Lex dried his hands and arms with a paper towel and turned towards her, every movement a subtle challenge, and Sienna realised with blinding clarity that those days were over.
He put his forearm to his nose, took a whiff, shrugged, and held his arm up towards her, those knowing grey eyes daring her to play out the scene to completion. Maybe she ought to add ‘too easily led’ to her side of the equation, she thought wryly, because she knew instinctively that breathing him in was going to cost her control she could ill afford to lose. But she closed her eyes and breathed deeply anyway.
The aroma of cinnamon came first, then citrus, then Lex.
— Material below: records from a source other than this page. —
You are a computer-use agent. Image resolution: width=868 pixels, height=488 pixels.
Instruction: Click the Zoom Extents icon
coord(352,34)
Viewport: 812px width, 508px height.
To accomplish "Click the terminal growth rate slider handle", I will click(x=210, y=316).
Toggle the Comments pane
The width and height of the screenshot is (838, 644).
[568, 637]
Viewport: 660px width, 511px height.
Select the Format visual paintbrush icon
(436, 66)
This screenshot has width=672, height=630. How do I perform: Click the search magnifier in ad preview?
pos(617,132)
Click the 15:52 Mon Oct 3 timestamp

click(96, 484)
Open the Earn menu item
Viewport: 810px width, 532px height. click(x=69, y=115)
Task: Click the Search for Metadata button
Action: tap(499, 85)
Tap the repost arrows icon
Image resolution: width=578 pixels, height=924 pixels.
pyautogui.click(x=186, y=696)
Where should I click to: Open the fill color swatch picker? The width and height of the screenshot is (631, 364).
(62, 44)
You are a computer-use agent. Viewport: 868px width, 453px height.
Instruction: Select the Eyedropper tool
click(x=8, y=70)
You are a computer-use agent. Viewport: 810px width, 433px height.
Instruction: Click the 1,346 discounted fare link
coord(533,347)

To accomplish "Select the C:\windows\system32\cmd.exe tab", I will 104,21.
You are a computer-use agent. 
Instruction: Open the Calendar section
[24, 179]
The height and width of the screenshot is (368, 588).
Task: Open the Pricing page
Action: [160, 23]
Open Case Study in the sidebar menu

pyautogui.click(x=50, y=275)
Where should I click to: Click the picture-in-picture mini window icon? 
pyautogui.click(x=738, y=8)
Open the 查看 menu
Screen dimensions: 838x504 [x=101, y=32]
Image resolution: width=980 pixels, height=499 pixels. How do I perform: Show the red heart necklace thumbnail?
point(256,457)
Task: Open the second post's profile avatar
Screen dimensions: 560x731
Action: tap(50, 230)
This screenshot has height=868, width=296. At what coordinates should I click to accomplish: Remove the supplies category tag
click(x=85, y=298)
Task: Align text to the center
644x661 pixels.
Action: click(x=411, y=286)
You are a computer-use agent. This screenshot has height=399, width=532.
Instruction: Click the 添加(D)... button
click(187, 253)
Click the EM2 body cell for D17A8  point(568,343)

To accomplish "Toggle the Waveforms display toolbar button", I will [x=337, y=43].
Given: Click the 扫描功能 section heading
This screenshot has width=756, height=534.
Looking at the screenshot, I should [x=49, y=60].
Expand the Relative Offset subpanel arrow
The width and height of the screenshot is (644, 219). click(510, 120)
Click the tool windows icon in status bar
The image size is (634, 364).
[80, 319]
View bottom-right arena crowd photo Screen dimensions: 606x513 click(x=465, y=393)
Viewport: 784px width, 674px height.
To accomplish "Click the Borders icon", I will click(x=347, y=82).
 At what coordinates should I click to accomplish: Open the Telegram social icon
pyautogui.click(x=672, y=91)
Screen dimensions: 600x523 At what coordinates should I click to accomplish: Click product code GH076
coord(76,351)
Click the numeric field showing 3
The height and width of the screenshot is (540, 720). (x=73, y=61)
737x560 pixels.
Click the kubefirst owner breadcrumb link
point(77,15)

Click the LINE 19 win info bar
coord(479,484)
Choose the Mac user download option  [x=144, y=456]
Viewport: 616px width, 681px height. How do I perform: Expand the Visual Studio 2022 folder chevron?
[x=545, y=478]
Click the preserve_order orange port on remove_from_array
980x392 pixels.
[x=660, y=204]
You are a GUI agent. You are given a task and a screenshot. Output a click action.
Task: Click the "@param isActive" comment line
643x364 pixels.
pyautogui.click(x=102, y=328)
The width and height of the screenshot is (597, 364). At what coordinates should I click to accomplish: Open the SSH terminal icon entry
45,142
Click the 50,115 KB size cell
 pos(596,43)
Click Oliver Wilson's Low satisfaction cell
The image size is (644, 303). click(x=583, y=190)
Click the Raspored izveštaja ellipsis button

The ache in her stomach pulled tighter.
‘How does it combine with my manly essence?’ he murmured, his voice a low, husky rumble that sounded like sin and burned like the devil.
‘Quite well,’ she whimpered, her eyes still tightly closed.
‘I was aiming a little higher than quite well.’ Had he moved closer? Was it his body that was on fire or was it hers? Because something here was burning, nothing surer. Something brushed her ear and she shivered hard. His hair, she thought at first. No, maybe his cheek. His lips… ‘Maybe we should try a different soap on the other arm,’ he whispered.
Sienna stumbled back a step and opened her eyes and immediately wished she hadn’t. There it was again: The Look. And Lex didn’t look tired or edgy or in any way bored. He looked focussed and sexy as hell and the reckless hunger in his eyes called to needs she’d never known she had. ‘No need to try another one on,’ she said, adding a weak smile for good measure. ‘This one combines very well.’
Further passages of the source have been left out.